- _WHAT TO WORK ON_
Write out everything in the piece on the United Methodist Church from "I was in high school the" down to "been born gay.", word for word.

- _TEXT SECTION_
────────────────────────────────────────

I’ve been a member of the United Methodist Church my whole life. I’ve been angry at the church since I was in high school.
That doesn’t sound terribly healthy, and I assure you there’s more to it than that. I’ve gotten a lot of good out of my Methodism. But this week brings to the forefront, again, the reason I’ve nearly left multiple times.
I was in high school the first time I knew someone who was rejected by the Methodist Church for being gay. I knew this person to be good, kind, and a great disciple, someone who brought others to know the love of Jesus. I couldn’t figure out what else the church might want in a person. Apparently it also wanted that person not to have been born gay.
When I was a sophomore in college, a dear friend of mine shared with me that he was gay, and also that many religious people in his life had rejected him. Again, the dichotomy hit me in the face. My friend was a person of faith, and he was strong enough in that faith to see that people rejecting him were missing the point — but it hurt him all the same.
The Methodist Church’s official position
The Methodist Church added language to its Book of Discipline in 1972 that says homosexuality is “incompatible with Christian teaching.”
¶ 304.3 Qualifications for Ordination
While persons set apart by the Church for ordained ministry are subject to all the frailties of the human condition and the pressures of society, they are required to maintain the highest standards of holy living in the world. The practice of homosexuality is incompatible with Christian teaching. Therefore self-avowed practicing homosexuals1 are not to be certified as candidates, ordained as ministers, or appointed to serve in The United Methodist Church.2
http://www.umc.org/what-we-believe/homosexuality-full-book-of-discipline-statements#qualifications
1. “Self-avowed practicing homosexual” is understood to mean that a person openly acknowledges to a bishop, district superintendent, district committee of ordained ministry, board of ordained ministry, or clergy session that the person is a practicing homosexual. See Judicial Council Decisions 702, 708, 722, 725, 764, 844, 984, 1020
2. See Judicial Council Decisions 984, 985, 1027, 1028
In practice, what this means at a high level is that if you say you’re LGBTQ, you can’t get ordained as a Methodist minister, and no Methodist minister can conduct a marriage between two men or two women, and a Methodist church can’t host such a ceremony.

────────────────────────────────────────

- _SUPPLIED INFORMATION_
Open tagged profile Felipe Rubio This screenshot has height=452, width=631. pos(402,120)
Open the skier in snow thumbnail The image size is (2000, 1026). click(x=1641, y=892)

────────────────────────────────────────

- _RESULT OF THIS TASK_
I was in high school the first time I knew someone who was rejected by the Methodist Church for being gay. I knew this person to be good, kind, and a great disciple, someone who brought others to know the love of Jesus. I couldn’t figure out what else the church might want in a person. Apparently it also wanted that person not to have been born gay.